The first half of 2026 has continued the chaotic tenor of the last several years, where each crisis is supplanted by a new one and consumers are bombarded with everything-everywhere-all-at-once developments. The trade war kicked off at the beginning of President Trump’s second term has continued, helping bring consumer sentiment down to record lows this year amid an ongoing Iran war that has caused gas prices and inflation to rise. 
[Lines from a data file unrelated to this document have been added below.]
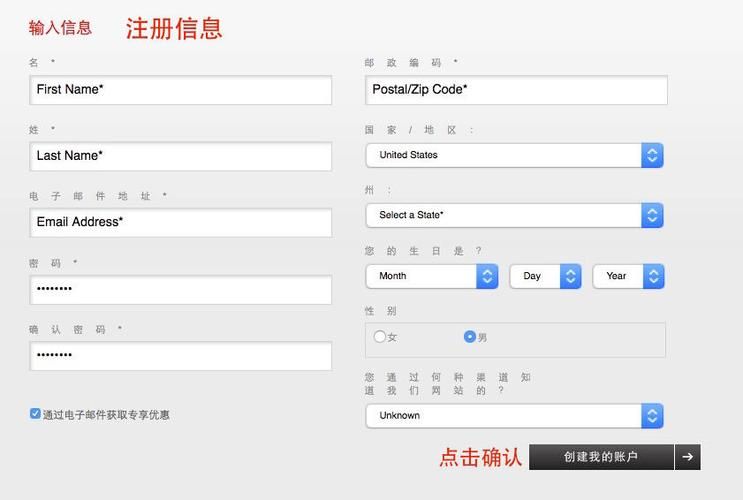The image size is (743, 500).
Task: Select the Email Address text box
Action: (x=180, y=222)
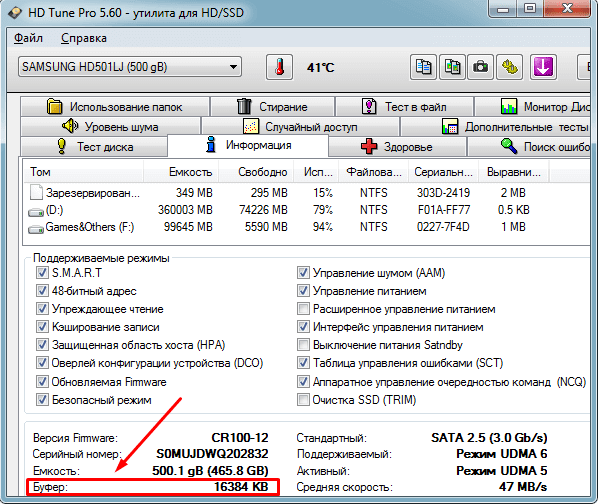
Task: Click the second copy screenshot icon
Action: tap(452, 67)
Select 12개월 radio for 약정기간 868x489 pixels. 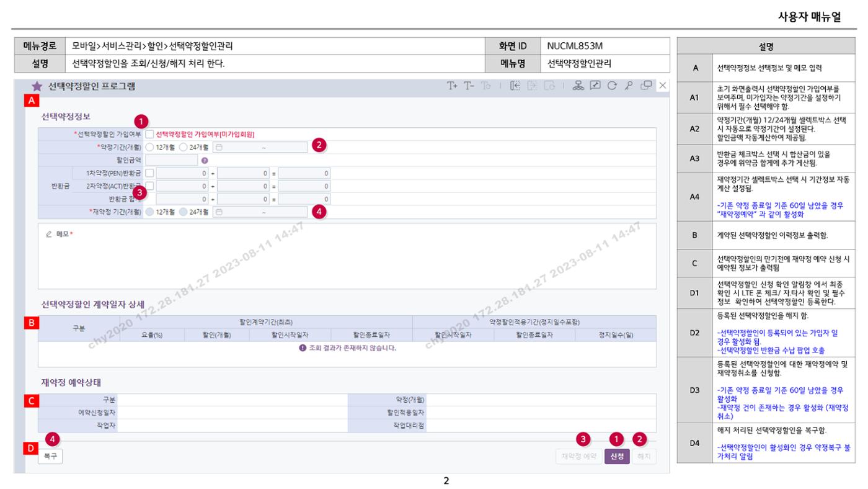(x=150, y=147)
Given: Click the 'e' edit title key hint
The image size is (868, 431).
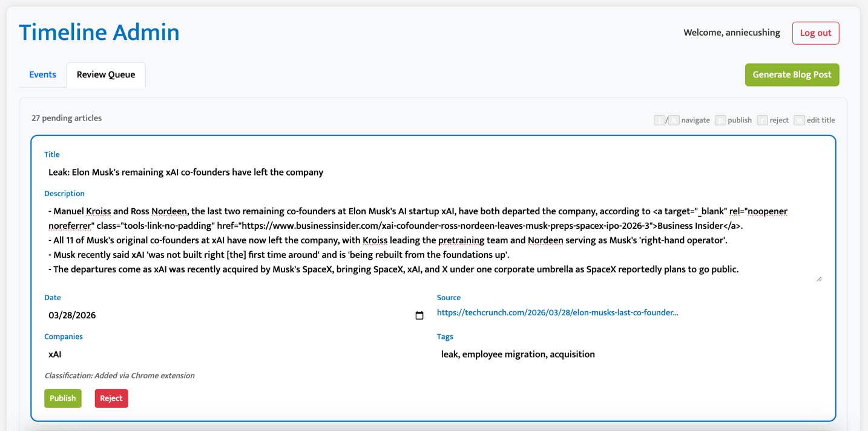Looking at the screenshot, I should (x=799, y=120).
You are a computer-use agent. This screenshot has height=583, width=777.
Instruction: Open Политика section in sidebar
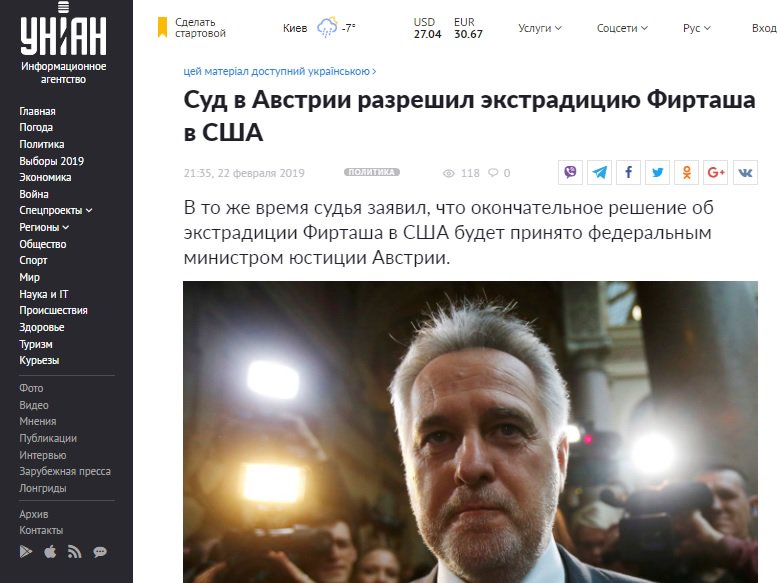(42, 144)
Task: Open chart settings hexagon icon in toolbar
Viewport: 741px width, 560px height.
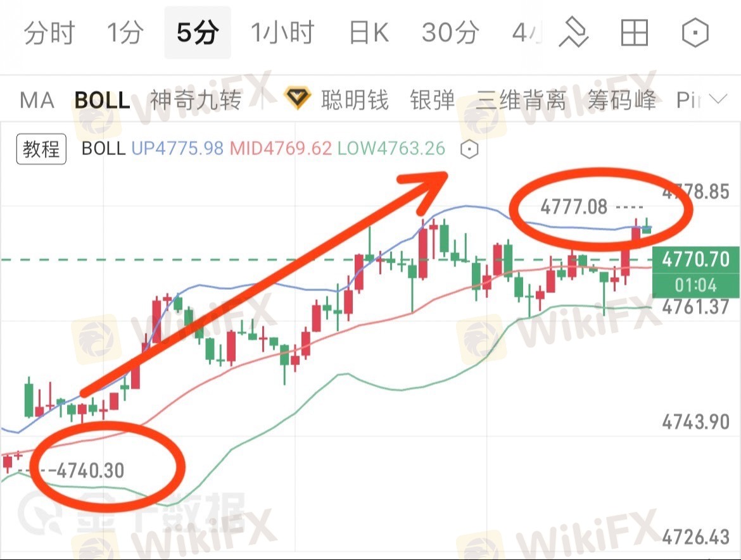Action: pos(695,32)
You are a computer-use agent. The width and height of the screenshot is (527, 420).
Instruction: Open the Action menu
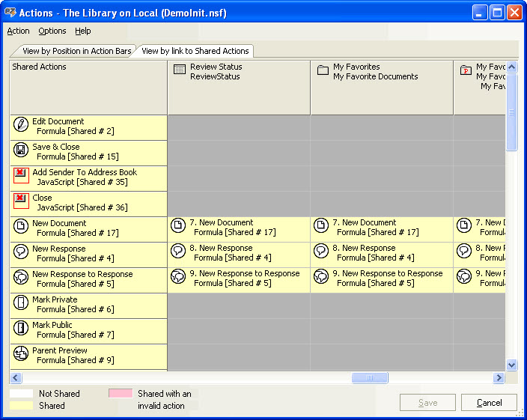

The World Cup and America’s 250th birthday have drawn consumer and marketer attention, with the former serving as the latest battleground in the Nike-Adidas rivalry. But both summer tentpoles have been marked by sociopolitical uneasiness: The entire Iranian team was forced to leave the country between matches and a UFC event on the White House lawn culminated with an offensive remark hurled at former first lady Michelle Obama.

Amid this landscape, brands have leaned on what they’ve learned over the past few years about navigating turbulence. They are still trying to stand out and avoid culture war pitfalls while the twin forces of artificial intelligence and M&A reshape the advertising terrain beneath their feet. As fake news, fake feeds and fake AI proliferate, marketers are working to leave a real mark on consumers’ lives.

“Everyone’s trying to figure out how to be honest, but the struggle is that, for certain brands, that’s been a root in their core and in their DNA, and some are having to decide how to do it when sometimes their output hasn't been overtly that,” said David Palmer, an executive creative director at agency Thinkingbox. “Everyone wants this real connection, and they’re grasping at what the honesty is around their brand and how it connects into it.” 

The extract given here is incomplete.